Stored dataset items
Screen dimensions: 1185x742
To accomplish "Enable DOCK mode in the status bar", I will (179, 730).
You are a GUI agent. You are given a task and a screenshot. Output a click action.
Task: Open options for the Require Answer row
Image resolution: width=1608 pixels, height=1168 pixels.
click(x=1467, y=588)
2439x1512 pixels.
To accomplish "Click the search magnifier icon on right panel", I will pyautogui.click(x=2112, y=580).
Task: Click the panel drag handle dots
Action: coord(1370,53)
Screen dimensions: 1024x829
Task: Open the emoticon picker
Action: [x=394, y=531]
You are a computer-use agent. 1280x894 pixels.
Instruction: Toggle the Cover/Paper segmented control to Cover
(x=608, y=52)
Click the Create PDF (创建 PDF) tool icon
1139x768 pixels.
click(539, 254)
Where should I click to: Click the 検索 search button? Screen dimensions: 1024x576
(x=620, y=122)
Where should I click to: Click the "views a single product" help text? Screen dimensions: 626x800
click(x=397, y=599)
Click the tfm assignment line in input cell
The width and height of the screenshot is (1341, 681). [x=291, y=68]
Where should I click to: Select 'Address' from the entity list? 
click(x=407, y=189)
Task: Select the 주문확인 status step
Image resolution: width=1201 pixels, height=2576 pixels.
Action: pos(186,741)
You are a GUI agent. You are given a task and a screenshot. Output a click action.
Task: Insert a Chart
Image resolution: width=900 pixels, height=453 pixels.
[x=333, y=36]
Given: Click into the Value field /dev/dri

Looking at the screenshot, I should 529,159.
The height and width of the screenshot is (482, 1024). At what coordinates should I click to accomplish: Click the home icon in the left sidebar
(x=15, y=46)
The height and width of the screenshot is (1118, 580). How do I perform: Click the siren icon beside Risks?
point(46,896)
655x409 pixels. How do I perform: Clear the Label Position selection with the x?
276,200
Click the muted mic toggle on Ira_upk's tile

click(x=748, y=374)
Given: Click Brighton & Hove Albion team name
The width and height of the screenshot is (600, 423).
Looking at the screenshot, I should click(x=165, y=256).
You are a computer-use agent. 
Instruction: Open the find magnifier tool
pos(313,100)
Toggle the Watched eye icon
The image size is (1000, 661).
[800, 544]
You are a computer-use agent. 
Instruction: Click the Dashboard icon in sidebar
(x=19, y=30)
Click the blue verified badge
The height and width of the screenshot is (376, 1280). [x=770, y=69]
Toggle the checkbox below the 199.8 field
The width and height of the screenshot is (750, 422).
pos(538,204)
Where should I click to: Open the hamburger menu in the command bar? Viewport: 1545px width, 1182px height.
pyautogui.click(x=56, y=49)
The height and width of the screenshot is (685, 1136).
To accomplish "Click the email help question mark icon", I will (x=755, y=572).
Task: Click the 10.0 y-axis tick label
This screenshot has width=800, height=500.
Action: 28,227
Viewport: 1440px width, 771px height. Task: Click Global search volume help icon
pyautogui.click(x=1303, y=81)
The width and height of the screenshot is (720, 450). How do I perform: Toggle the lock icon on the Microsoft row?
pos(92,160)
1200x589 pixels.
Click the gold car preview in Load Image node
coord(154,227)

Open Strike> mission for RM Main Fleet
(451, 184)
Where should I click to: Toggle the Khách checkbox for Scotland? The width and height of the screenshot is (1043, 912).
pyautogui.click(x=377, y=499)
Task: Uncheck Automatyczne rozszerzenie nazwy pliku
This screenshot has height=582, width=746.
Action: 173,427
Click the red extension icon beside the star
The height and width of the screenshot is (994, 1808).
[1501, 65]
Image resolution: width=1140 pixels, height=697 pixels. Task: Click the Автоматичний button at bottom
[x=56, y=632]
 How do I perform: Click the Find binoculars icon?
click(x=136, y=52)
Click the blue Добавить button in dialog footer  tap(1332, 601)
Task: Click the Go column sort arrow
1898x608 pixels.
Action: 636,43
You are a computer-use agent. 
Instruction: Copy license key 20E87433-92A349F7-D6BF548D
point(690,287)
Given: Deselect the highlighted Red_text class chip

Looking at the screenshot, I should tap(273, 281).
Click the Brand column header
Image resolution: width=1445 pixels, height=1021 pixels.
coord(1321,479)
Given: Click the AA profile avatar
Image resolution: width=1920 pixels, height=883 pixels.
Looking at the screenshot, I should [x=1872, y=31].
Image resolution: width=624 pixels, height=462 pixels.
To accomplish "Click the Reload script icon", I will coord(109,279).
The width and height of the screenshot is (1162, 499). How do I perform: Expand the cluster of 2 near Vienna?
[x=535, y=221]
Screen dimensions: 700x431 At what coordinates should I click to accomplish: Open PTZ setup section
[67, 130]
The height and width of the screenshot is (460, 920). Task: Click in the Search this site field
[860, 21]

### [Exercise goal]
When you reach the line containing "Click the red extension icon beside the star" in the data above, start copying exactly, and stop after the line containing "Click the blue Добавить".

### [Task result]
Click the red extension icon beside the star
The height and width of the screenshot is (994, 1808).
[1501, 65]
Image resolution: width=1140 pixels, height=697 pixels. Task: Click the Автоматичний button at bottom
[x=56, y=632]
 How do I perform: Click the Find binoculars icon?
click(x=136, y=52)
Click the blue Добавить button in dialog footer  tap(1332, 601)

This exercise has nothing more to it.